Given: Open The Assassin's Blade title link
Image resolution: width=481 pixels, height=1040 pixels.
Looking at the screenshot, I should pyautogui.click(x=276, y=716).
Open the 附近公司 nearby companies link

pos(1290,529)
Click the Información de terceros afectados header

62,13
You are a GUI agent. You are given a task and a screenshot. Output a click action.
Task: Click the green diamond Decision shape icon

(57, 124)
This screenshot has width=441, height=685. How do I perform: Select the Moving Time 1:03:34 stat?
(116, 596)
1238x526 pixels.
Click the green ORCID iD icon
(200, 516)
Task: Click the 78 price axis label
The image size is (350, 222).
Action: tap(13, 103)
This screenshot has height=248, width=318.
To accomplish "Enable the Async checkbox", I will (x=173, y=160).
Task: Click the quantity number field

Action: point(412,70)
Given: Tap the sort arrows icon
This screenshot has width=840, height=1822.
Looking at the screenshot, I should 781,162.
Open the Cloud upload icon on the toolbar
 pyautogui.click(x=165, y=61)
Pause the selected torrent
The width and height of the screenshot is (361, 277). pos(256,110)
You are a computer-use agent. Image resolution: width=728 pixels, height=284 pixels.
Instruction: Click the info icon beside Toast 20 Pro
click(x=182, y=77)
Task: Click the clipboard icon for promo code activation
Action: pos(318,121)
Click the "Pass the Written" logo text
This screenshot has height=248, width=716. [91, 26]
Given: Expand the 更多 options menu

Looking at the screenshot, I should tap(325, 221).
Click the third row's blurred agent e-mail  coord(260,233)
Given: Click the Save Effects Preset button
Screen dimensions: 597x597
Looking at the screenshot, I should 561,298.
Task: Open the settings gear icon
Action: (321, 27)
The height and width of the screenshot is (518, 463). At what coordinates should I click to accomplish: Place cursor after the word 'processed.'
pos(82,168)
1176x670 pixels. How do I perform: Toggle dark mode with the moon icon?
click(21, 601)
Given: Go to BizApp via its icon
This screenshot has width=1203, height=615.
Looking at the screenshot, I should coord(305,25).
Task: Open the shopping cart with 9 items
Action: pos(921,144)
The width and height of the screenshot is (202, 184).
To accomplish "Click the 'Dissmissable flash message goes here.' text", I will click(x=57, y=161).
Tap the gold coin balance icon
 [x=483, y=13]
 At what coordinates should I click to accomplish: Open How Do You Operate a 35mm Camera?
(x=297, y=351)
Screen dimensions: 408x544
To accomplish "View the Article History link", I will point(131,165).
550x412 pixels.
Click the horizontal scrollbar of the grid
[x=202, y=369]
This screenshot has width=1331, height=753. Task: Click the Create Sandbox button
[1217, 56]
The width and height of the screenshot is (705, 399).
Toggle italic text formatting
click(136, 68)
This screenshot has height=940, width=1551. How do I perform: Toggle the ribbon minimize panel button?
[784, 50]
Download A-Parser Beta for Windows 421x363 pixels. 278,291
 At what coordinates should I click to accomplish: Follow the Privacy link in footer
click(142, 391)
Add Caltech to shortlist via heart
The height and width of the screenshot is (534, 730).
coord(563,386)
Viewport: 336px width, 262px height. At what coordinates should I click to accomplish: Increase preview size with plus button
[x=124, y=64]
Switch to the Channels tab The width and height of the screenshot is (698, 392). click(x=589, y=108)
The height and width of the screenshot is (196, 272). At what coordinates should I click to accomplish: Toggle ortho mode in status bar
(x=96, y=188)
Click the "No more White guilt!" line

* * *

*Directions*
All of the entries above are to be printed again exactly.

*Answer box*
Given: Open The Assassin's Blade title link
Image resolution: width=481 pixels, height=1040 pixels.
Looking at the screenshot, I should pyautogui.click(x=276, y=716).
Open the 附近公司 nearby companies link

pos(1290,529)
Click the Información de terceros afectados header

62,13
You are a GUI agent. You are given a task and a screenshot. Output a click action.
Task: Click the green diamond Decision shape icon

(57, 124)
This screenshot has width=441, height=685. How do I perform: Select the Moving Time 1:03:34 stat?
(116, 596)
1238x526 pixels.
Click the green ORCID iD icon
(200, 516)
Task: Click the 78 price axis label
The image size is (350, 222).
Action: tap(13, 103)
This screenshot has height=248, width=318.
To accomplish "Enable the Async checkbox", I will (x=173, y=160).
Task: Click the quantity number field

Action: point(412,70)
Given: Tap the sort arrows icon
This screenshot has width=840, height=1822.
Looking at the screenshot, I should 781,162.
Open the Cloud upload icon on the toolbar
 pyautogui.click(x=165, y=61)
Pause the selected torrent
The width and height of the screenshot is (361, 277). pos(256,110)
You are a computer-use agent. Image resolution: width=728 pixels, height=284 pixels.
Instruction: Click the info icon beside Toast 20 Pro
click(x=182, y=77)
Task: Click the clipboard icon for promo code activation
Action: pos(318,121)
Click the "Pass the Written" logo text
This screenshot has height=248, width=716. [91, 26]
Given: Expand the 更多 options menu

Looking at the screenshot, I should tap(325, 221).
Click the third row's blurred agent e-mail  coord(260,233)
Given: Click the Save Effects Preset button
Screen dimensions: 597x597
Looking at the screenshot, I should 561,298.
Task: Open the settings gear icon
Action: (321, 27)
The height and width of the screenshot is (518, 463). At what coordinates should I click to accomplish: Place cursor after the word 'processed.'
pos(82,168)
1176x670 pixels. How do I perform: Toggle dark mode with the moon icon?
click(21, 601)
Given: Go to BizApp via its icon
This screenshot has width=1203, height=615.
Looking at the screenshot, I should coord(305,25).
Task: Open the shopping cart with 9 items
Action: pos(921,144)
The width and height of the screenshot is (202, 184).
To accomplish "Click the 'Dissmissable flash message goes here.' text", I will click(x=57, y=161).
Tap the gold coin balance icon
 [x=483, y=13]
 At what coordinates should I click to accomplish: Open How Do You Operate a 35mm Camera?
(x=297, y=351)
Screen dimensions: 408x544
To accomplish "View the Article History link", I will point(131,165).
550x412 pixels.
Click the horizontal scrollbar of the grid
[x=202, y=369]
This screenshot has width=1331, height=753. Task: Click the Create Sandbox button
[1217, 56]
The width and height of the screenshot is (705, 399).
Toggle italic text formatting
click(136, 68)
This screenshot has height=940, width=1551. How do I perform: Toggle the ribbon minimize panel button?
[784, 50]
Download A-Parser Beta for Windows 421x363 pixels. 278,291
 At what coordinates should I click to accomplish: Follow the Privacy link in footer
click(142, 391)
Add Caltech to shortlist via heart
The height and width of the screenshot is (534, 730).
coord(563,386)
Viewport: 336px width, 262px height. At what coordinates should I click to accomplish: Increase preview size with plus button
[x=124, y=64]
Switch to the Channels tab The width and height of the screenshot is (698, 392). click(x=589, y=108)
The height and width of the screenshot is (196, 272). At what coordinates should I click to accomplish: Toggle ortho mode in status bar
(x=96, y=188)
Click the "No more White guilt!" line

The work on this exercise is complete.